**Work to be completed**
Repeat every line from the line containing "Task: Expand the Mode dropdown chevron" through the end of the block below, shifting each coordinate in the answers by -17. Leave the pictures out.

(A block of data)
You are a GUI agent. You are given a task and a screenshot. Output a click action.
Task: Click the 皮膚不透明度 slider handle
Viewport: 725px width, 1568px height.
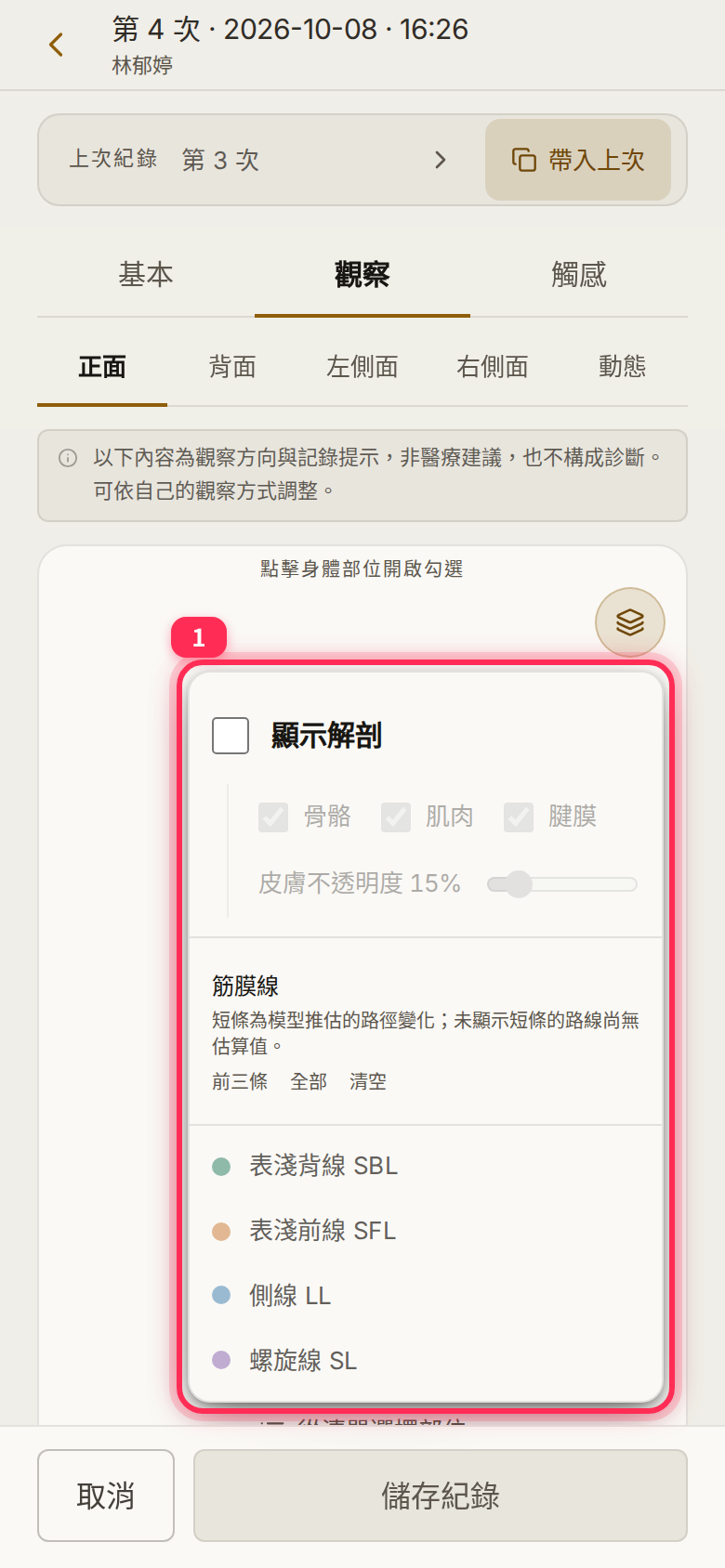519,884
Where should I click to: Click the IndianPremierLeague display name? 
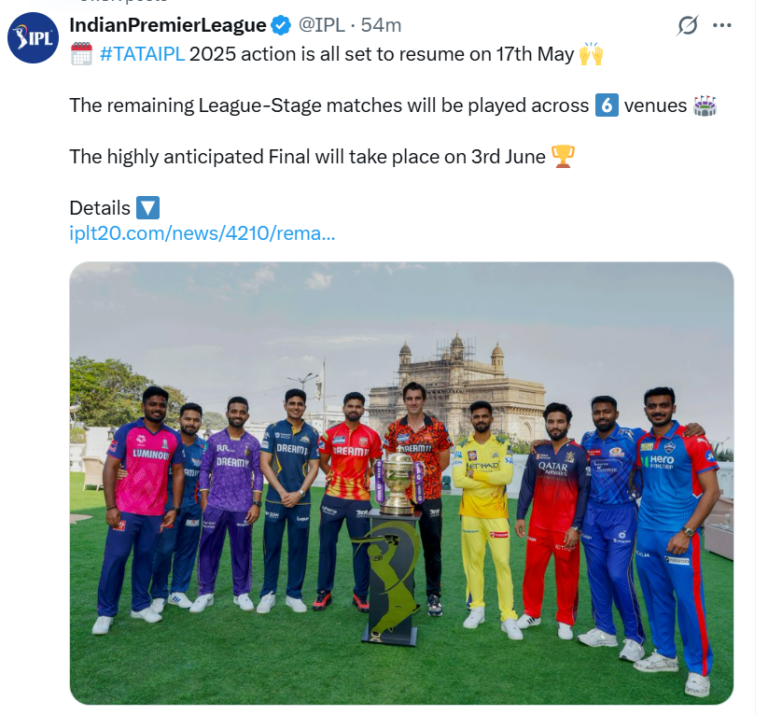click(x=168, y=25)
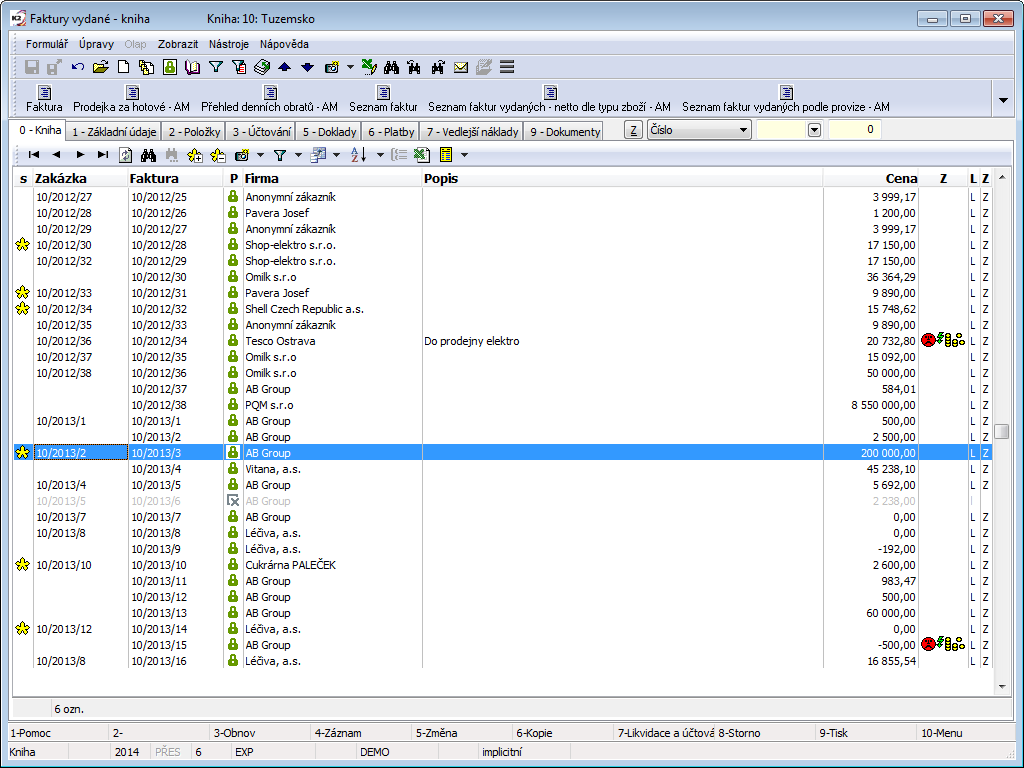Open the Faktura report shortcut
This screenshot has width=1024, height=768.
[44, 99]
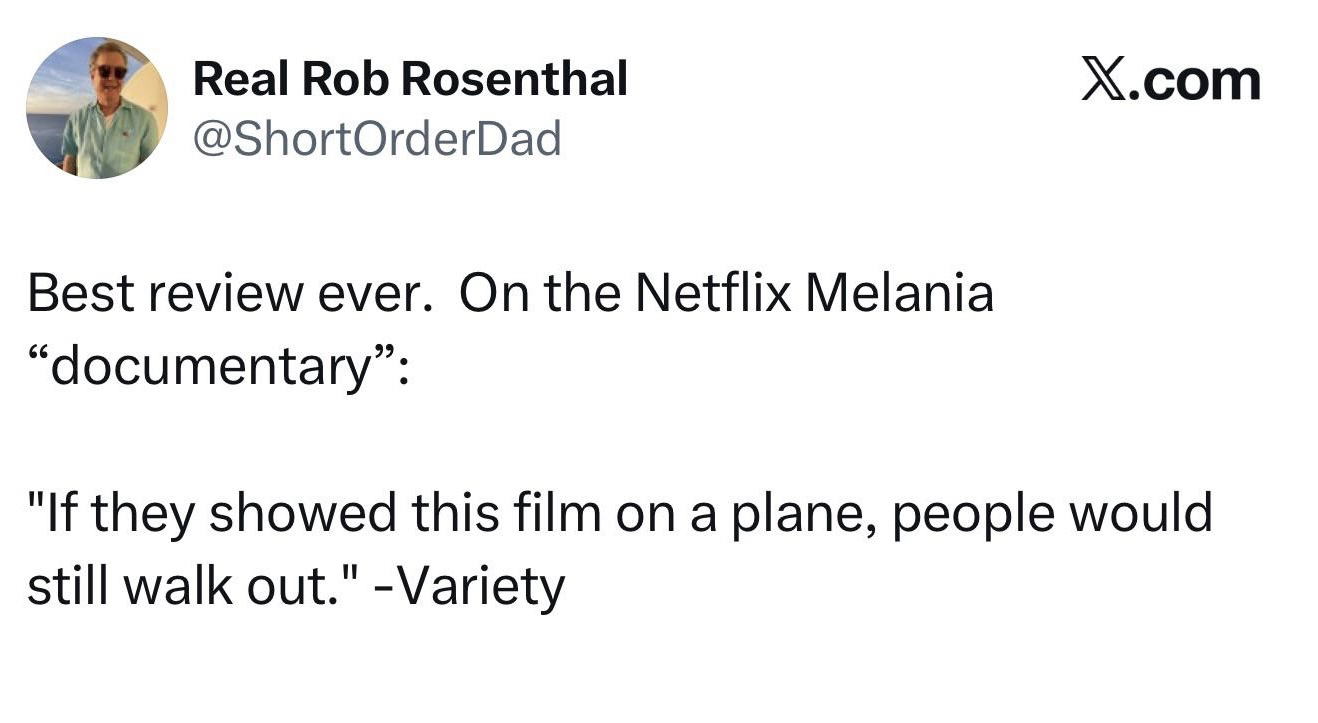Open the @ShortOrderDad handle link
Screen dimensions: 1318x723
pos(377,138)

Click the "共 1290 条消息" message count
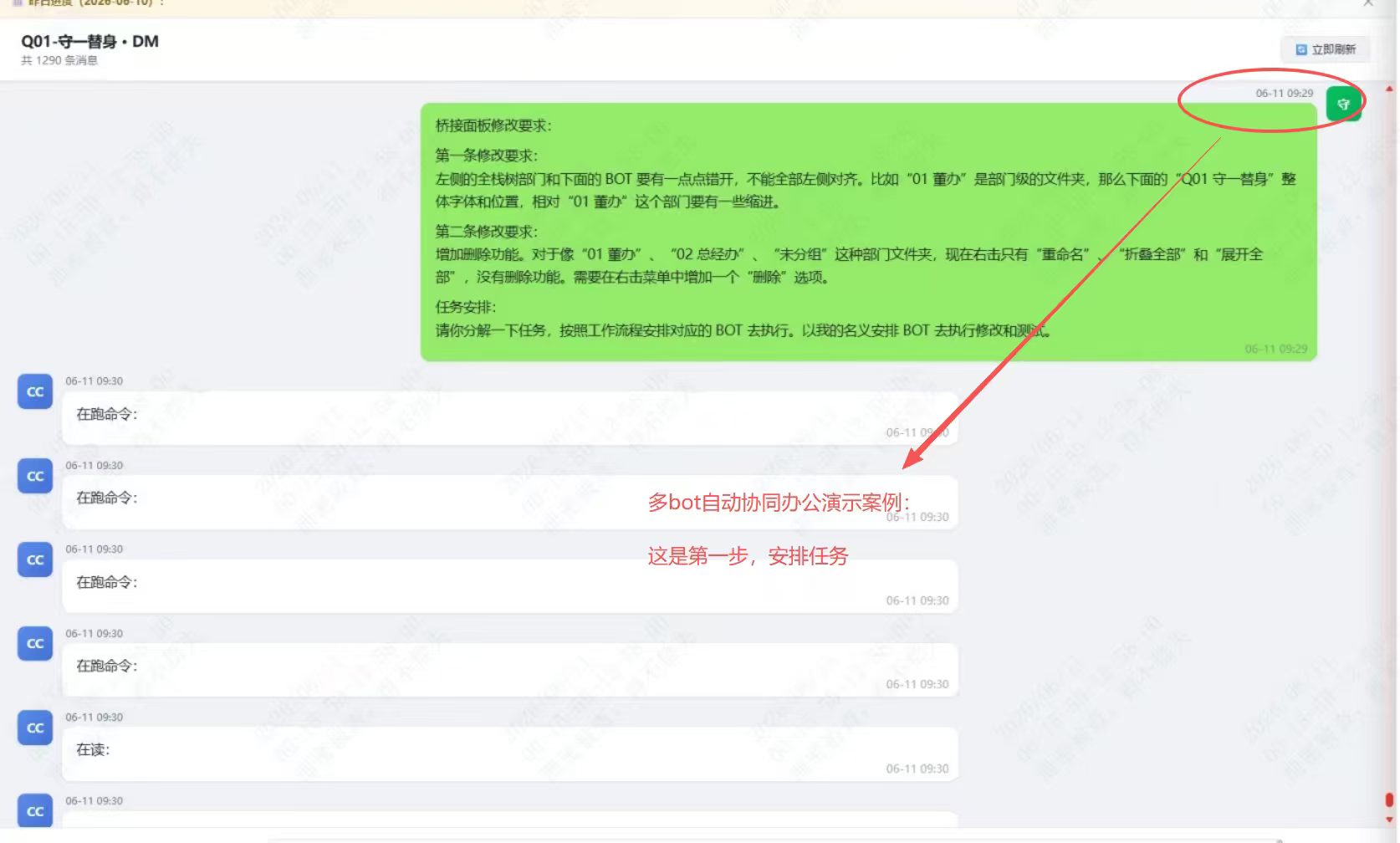[59, 60]
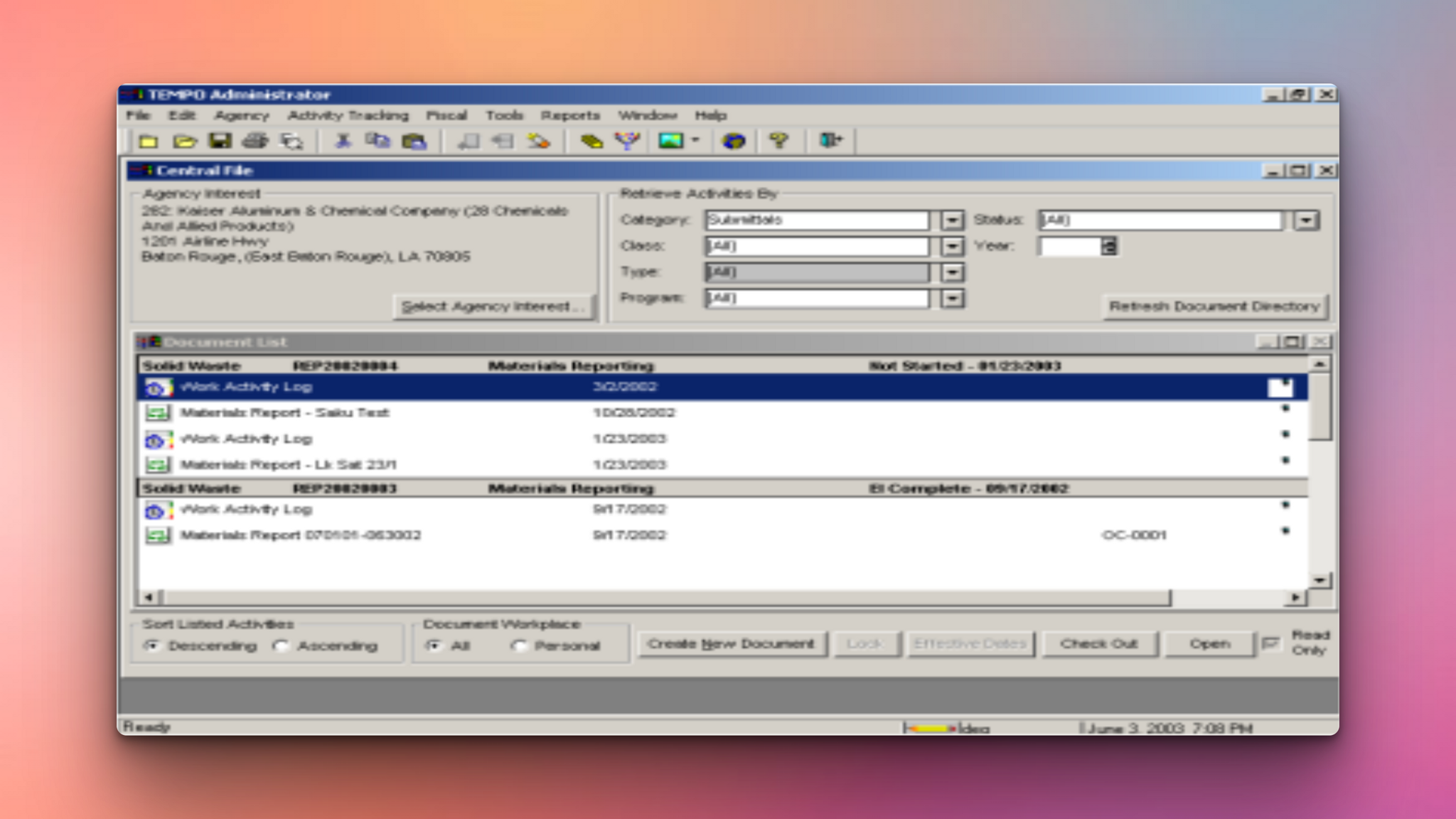The image size is (1456, 819).
Task: Select the Save icon on the toolbar
Action: [x=220, y=141]
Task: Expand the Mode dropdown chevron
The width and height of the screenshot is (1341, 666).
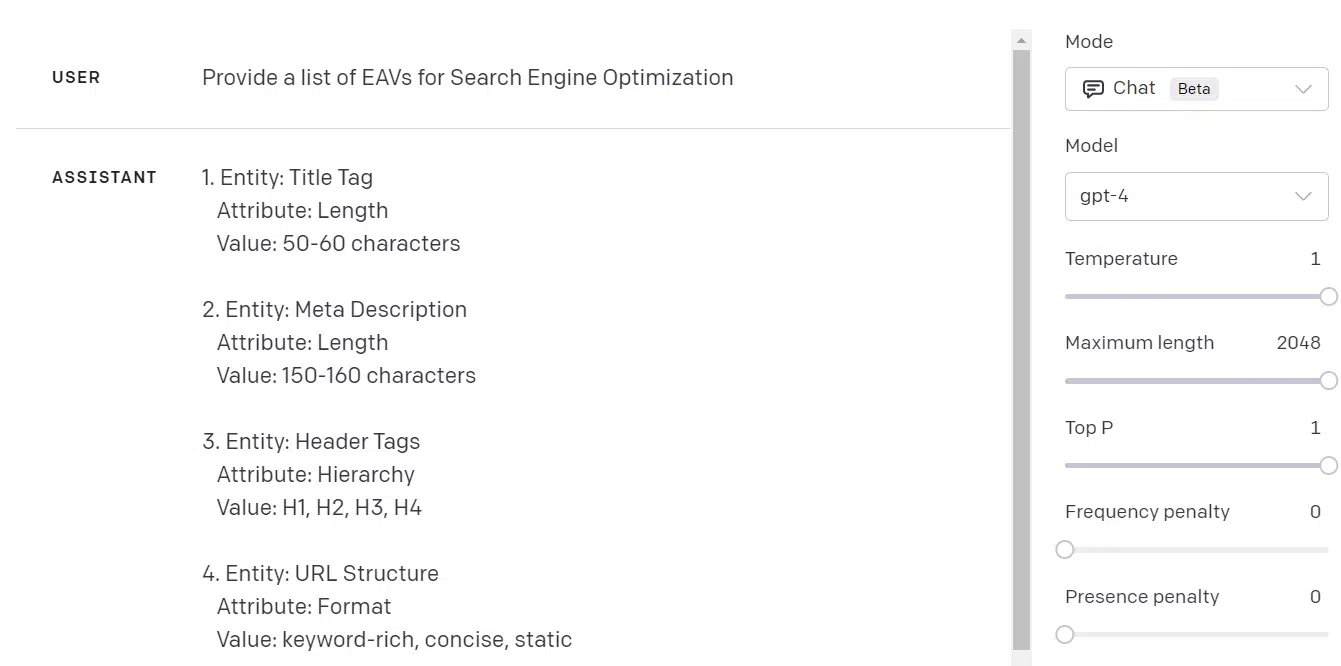Action: (x=1303, y=89)
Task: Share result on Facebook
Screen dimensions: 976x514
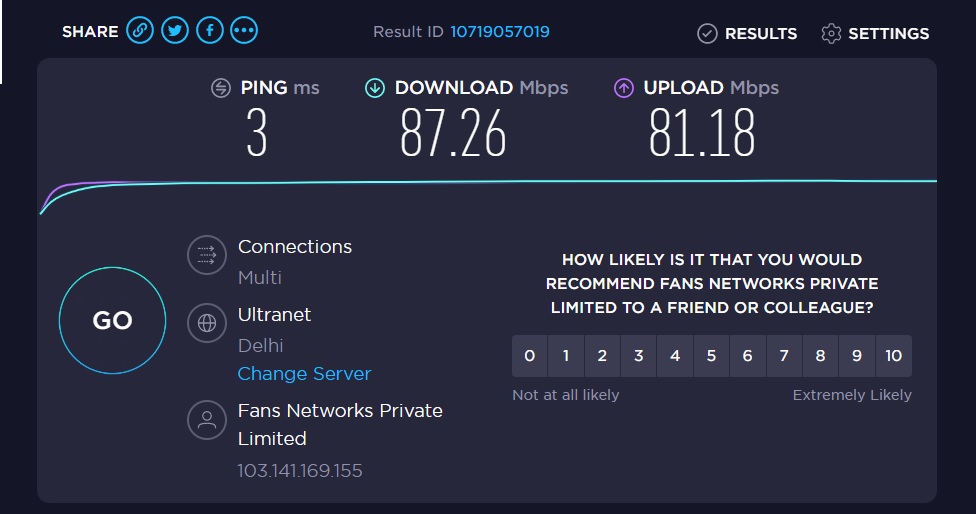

**Response to this exercise**
Task: Expand the Mode dropdown chevron
The width and height of the screenshot is (1341, 666).
Action: (x=1286, y=72)
Task: Share result on Facebook
Screen dimensions: 976x514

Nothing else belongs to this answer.